I am sitting a few days later with my mother who is almost blind. Like me, she loves to write, but cannot scan what she is writing and hence comes up with strange omissions andnrepetitions. She spells a lot better than I do having had the priviledge of very good early education. She has me read what she has written. Finding it quite hard I have determined to write as she must, without ever looking at what I have written. We listenned together to a piece by Johan Strauss. She is talking and I keep losing my traain of thought. Ahyes!. The music was composed especially for the first ball in the newly decorated Buckingham Palace for Queen Victoria in 1838. Mummy, as she still likes to be called. Wrote that we were together enjoying this pen itself. The pen and the and the music.
For about twenty minutes I have been listenning to Bach cello music, most of which I know quite well. Cathy gave me the Yo Yo Ma double set when David was born. Very generous of her, because she knew how much I would love it, although I think she can’t stand it.. Continuing....Raf will join us for dinner.

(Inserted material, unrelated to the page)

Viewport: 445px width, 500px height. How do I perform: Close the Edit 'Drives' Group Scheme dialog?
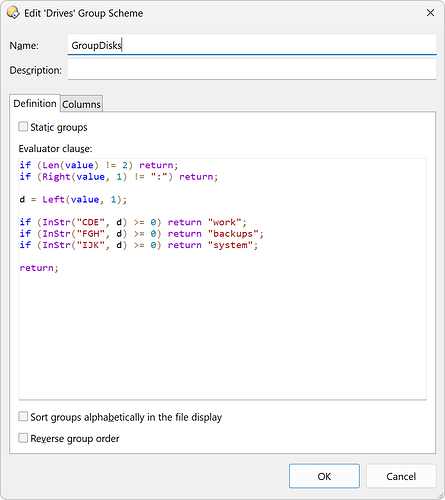point(430,13)
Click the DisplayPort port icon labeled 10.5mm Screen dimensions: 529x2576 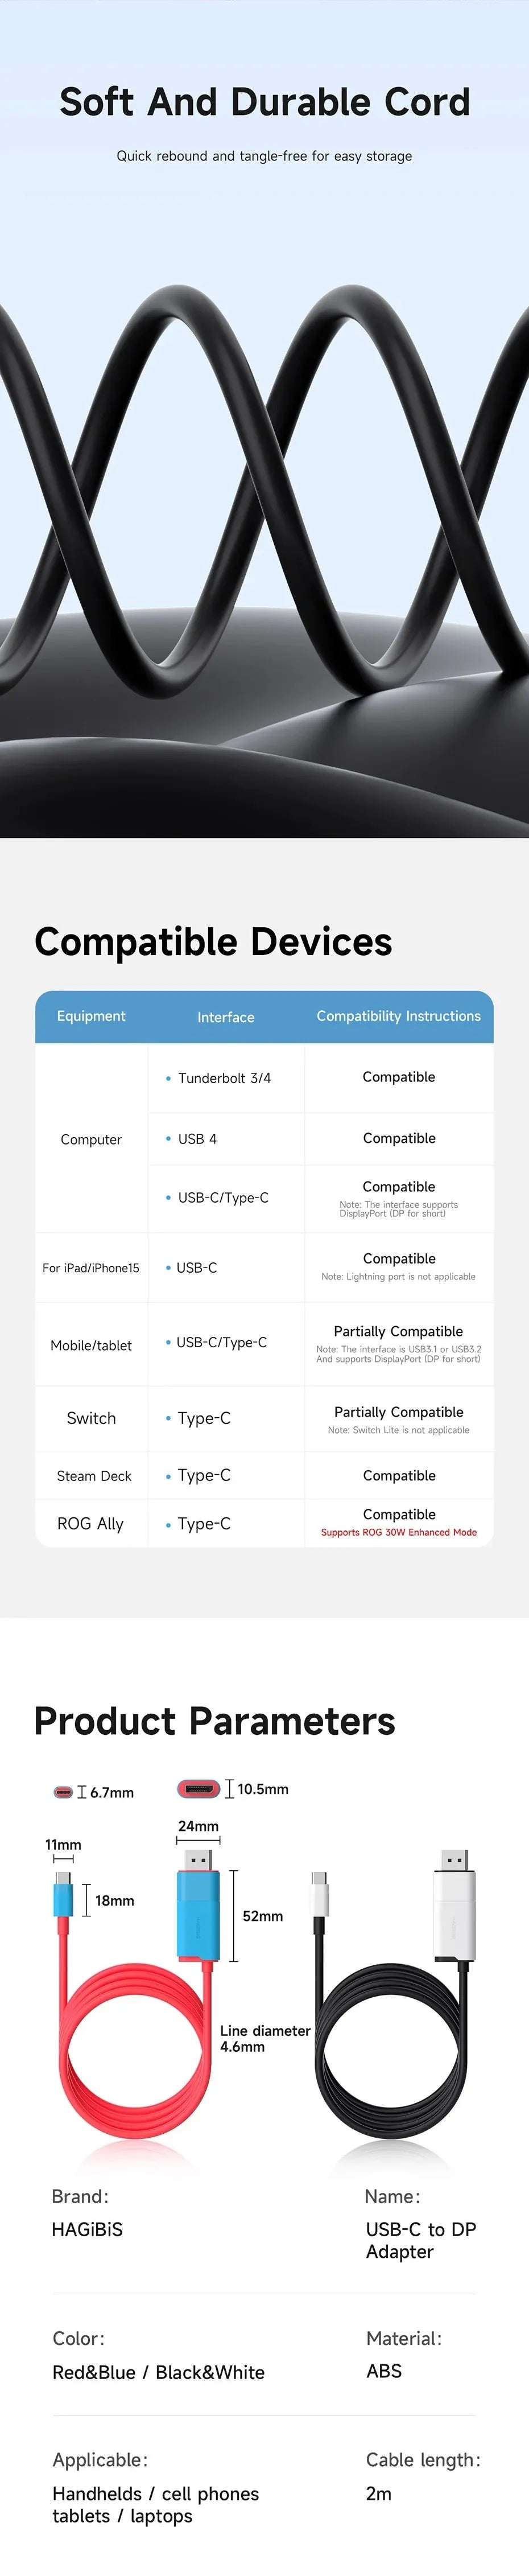pos(198,1788)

Earlier my mother seemed to asking me if her moment of lucidity would go on. I told her that I had seen a moving film called “The Notebook” and then I described the film to her, never quite sure about how much she was understanding. She also asked me about death and said that she felt she would go on living for a long time. I said that I worked with people some of whome did not Care about dying quite soon. Some of their lives, I said, were not happy and they might even see death as arelief. Oh, my mother said, I’m not like that atall. I want to live. She asked me again about consciousness and I said that it was important to me and that I hoped to be very conscious as I died. That awareness was basically my religion, but many people die in pain and sadly modern drugs relieve us of many pains, but also take away our consciousness.When I visitted one of my acting teachers who was dying of aids, I talked to him, although I did not know if he could hear me or even process what I was saying if he could. Talking straight and seriously to my mother is a bit like that. Yet the other day she thanked me for talking about the things she liked to talk about.I have not asked her if she is frightennenned of going back to the hospice where she lives. I say hospice although English people rather ridiculously call it a home. She has said that she would like to stay here in the country,but has also reluctantly agreed that she could not live here by herself.Without any interuption, I have again forgotten what I waS ABOUT TO SAY, ALTHOUGH i KNOW THAT i HAD A FURTHER STATEMENT TO MAKE. Sticking to my first rule, I can see how my mother’sw riting meanders nowhere in particular, frequently turning back on it self. Viz I am writing that I am writing that I am writing that I am writing.